0515 the phone rings and we know it's time to pack it in. I take a quick shower before we head out and are on our way by 0600. We return the car to the airport and take a cab back over to the station. Upon arrival we discover our train is 40 minutes late, which would put them right on par with the regular schedule over the temporary schedule for the track work. As we check our bags I hear an airhorn, and know I missed a video oppurtunity. The train comes to a slow halt as it has just left Benett Yard. I hear over the scanner that the train has a BO brake rod 64 cars back. The car inspector isn't on duty yet. The crew goes on the law in two hours and has to make it to Florence. They decide to park the train at Benett and give the crew alternate transportation to FLO. So I was able to get a few pics with the Dig Cam before 97 arrived. The trip south was enjoyable except for twenty minutes in the hole for 98, and the drop of signals for 1/2 hour, making us 1 hour late into Fort Lickadale. All in all an enjoyable trip but I would recommend you definitely get a rental car, and stay at the Hampton Inn Airport-North Charleston as it is within a mile of Seven Mile Yard (NS), Benett Yard (CSX), and Amtrak Train Station on the A-Line.


----------



## Viewliner (Jan 21, 2003)

Thanks for the report Chief, sounded like a nice getaway. Wish I had the ability to be as familar with the crews as you are (i.e. a Northeast Railpass  )


----------



## battalion51 (Jan 21, 2003)

The day that Amtrak introduces a NE Railpass Viewliner is the day Amtrak folds.


----------



## Viewliner (Jan 21, 2003)

I know, I'm just saying I wish I could afford to ride Amtrak as frequently as you do.


----------



## battalion51 (Jan 21, 2003)

I'm loving every minute of it. One thing that is sort of funny though is to hear various peoples opinion of other people. I catch myself wondering what they say about me. Oh well.


----------



## gswager (Jan 21, 2003)

I'm wondering on how your mom feel about the trip on Amtrak for the first time? Is she becoming an Amtrak nuts?


----------



## Bill Haithcoat (Jan 22, 2003)

Thanks for the report. I hope your mom enjoyed it. I know you have traveled with your father in the past....did he enjoy it? Glad your mom got to see what a sleeper is like...she must have liked that.
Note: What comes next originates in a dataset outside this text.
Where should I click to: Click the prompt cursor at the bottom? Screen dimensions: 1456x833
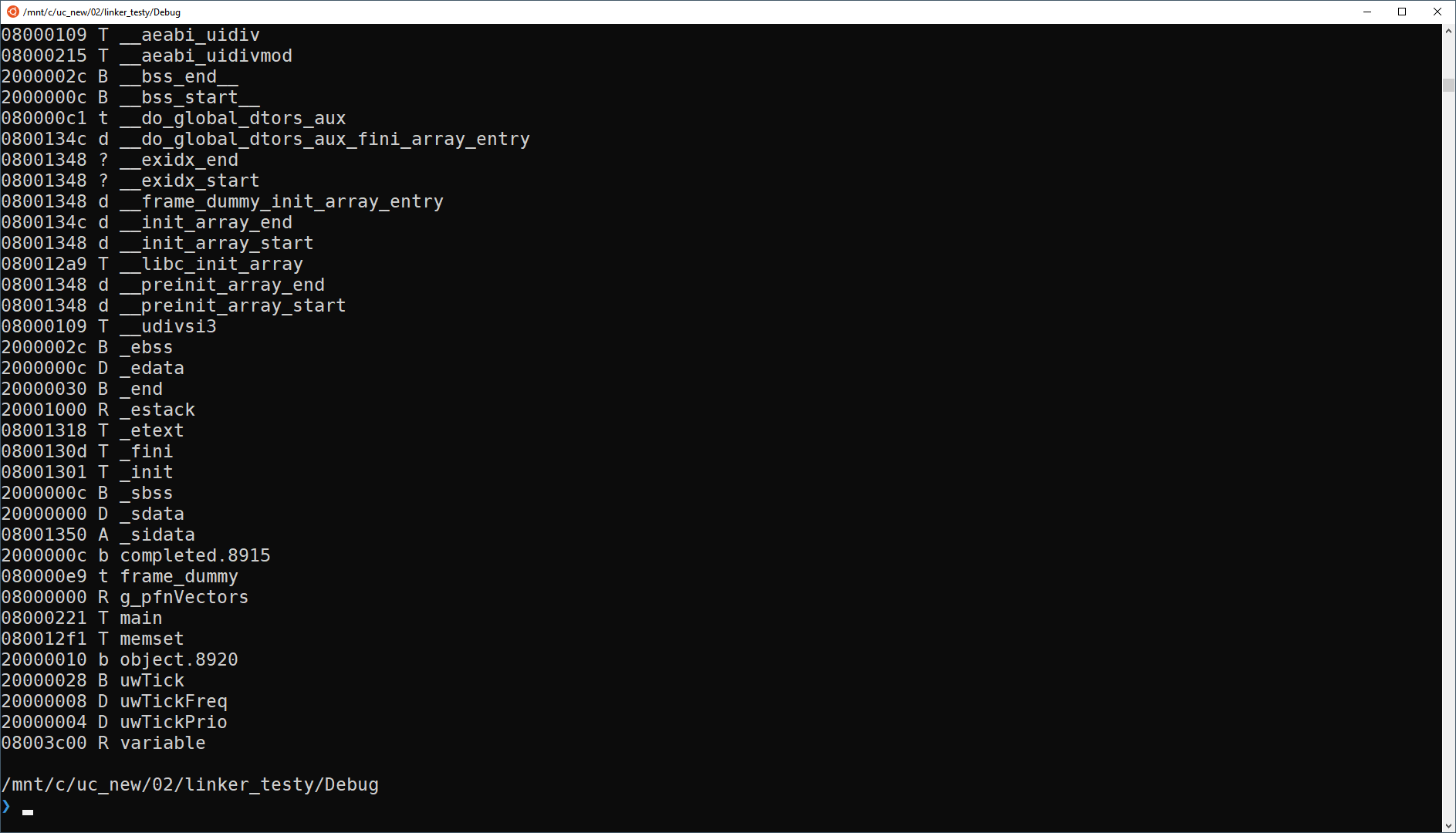pyautogui.click(x=28, y=811)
I have only been to Charleston once and a bad storm blew in, causing me to cut short my trip.....have always wanted to go back and hopefully will some day.


----------



## battalion51 (Jan 22, 2003)

My Mom was very impressed with Amtrak. The sleeper was about what she expected (we were in Room 12), so it was a little bumpier than the Room 2 we'll have when we go to Baltimore this summer. She was most impressed with the food in the Dining car because she was expecting lounge car type meals. GOod thing they take Visa in the Dining Car.


----------